:: Your assignment ::
Could you restate exactly the lines that begin at the line with "Task: Click the edge A Length input field" and end at the final line of the data?

:: Extracted information ::
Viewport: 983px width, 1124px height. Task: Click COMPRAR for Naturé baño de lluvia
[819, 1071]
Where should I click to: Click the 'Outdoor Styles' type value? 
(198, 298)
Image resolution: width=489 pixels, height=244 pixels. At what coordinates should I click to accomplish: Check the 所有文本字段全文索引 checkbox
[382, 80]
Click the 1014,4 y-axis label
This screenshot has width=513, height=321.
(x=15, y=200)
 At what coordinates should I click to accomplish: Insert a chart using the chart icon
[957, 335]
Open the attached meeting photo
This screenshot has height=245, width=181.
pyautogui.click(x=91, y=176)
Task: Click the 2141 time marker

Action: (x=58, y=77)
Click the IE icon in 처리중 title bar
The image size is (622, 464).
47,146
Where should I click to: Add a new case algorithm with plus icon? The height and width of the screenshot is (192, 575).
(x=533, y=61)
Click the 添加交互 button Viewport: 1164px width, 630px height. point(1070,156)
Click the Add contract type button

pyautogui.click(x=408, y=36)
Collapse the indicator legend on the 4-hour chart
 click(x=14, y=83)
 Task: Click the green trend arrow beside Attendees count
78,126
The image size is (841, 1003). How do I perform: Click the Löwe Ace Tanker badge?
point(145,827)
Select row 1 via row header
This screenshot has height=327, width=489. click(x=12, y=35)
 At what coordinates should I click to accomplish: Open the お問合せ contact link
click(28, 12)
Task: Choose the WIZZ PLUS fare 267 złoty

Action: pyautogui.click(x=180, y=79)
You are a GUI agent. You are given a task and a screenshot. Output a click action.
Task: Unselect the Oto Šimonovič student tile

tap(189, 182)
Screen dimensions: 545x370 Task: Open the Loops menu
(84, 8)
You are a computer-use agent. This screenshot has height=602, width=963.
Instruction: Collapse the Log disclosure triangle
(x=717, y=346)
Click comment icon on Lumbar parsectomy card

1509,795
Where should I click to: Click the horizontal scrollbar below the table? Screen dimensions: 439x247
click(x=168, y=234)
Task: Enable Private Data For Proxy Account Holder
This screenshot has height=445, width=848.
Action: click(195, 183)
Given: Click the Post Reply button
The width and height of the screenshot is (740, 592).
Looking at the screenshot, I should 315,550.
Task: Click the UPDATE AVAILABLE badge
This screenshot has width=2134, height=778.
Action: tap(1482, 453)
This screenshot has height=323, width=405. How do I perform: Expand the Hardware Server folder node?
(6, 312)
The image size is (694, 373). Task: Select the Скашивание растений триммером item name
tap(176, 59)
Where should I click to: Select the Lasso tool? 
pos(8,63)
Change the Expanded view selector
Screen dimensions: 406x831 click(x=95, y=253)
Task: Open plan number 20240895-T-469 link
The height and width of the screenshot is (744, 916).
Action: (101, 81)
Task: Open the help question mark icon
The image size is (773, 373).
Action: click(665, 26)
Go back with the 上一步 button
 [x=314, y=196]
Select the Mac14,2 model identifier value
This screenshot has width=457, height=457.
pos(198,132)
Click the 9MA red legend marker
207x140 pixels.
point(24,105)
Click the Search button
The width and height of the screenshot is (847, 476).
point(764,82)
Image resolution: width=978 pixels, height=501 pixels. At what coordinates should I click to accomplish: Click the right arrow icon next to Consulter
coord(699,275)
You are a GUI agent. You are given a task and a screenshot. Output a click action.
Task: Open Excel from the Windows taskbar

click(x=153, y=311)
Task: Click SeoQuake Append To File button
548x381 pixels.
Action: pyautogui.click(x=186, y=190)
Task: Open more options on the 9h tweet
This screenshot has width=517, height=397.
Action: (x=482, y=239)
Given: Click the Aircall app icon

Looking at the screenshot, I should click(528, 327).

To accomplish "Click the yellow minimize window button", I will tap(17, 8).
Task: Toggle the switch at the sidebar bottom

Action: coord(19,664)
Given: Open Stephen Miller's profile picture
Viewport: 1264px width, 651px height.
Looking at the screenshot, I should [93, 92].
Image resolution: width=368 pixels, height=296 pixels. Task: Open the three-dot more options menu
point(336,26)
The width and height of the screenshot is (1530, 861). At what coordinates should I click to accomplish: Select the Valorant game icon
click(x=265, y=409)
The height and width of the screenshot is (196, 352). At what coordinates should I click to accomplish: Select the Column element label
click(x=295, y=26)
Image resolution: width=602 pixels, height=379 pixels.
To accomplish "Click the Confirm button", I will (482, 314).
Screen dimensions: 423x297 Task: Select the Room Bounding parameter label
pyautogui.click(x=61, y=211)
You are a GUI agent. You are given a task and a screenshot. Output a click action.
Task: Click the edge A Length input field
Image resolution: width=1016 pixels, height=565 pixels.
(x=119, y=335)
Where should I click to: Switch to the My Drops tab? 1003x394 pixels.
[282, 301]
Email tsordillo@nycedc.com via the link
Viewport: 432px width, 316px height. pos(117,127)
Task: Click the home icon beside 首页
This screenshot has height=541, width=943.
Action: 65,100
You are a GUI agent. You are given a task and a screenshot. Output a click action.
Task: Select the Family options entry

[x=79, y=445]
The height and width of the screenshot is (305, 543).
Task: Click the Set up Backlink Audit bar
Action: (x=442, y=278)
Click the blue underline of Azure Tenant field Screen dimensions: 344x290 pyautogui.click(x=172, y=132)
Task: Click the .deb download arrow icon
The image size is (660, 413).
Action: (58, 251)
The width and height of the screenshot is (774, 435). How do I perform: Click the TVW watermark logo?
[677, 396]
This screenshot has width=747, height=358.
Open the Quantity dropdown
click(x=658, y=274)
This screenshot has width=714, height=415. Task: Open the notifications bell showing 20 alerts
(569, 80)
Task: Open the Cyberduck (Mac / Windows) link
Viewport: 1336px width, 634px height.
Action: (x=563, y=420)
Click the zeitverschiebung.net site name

:: Expected answer ::
Task: Click the edge A Length input field
Image resolution: width=1016 pixels, height=565 pixels.
(x=119, y=335)
Where should I click to: Switch to the My Drops tab? 1003x394 pixels.
[282, 301]
Email tsordillo@nycedc.com via the link
Viewport: 432px width, 316px height. pos(117,127)
Task: Click the home icon beside 首页
This screenshot has height=541, width=943.
Action: 65,100
You are a GUI agent. You are given a task and a screenshot. Output a click action.
Task: Select the Family options entry

[x=79, y=445]
The height and width of the screenshot is (305, 543).
Task: Click the Set up Backlink Audit bar
Action: (x=442, y=278)
Click the blue underline of Azure Tenant field Screen dimensions: 344x290 pyautogui.click(x=172, y=132)
Task: Click the .deb download arrow icon
The image size is (660, 413).
Action: (58, 251)
The width and height of the screenshot is (774, 435). How do I perform: Click the TVW watermark logo?
[677, 396]
This screenshot has width=747, height=358.
Open the Quantity dropdown
click(x=658, y=274)
This screenshot has width=714, height=415. Task: Open the notifications bell showing 20 alerts
(569, 80)
Task: Open the Cyberduck (Mac / Windows) link
Viewport: 1336px width, 634px height.
Action: (x=563, y=420)
Click the zeitverschiebung.net site name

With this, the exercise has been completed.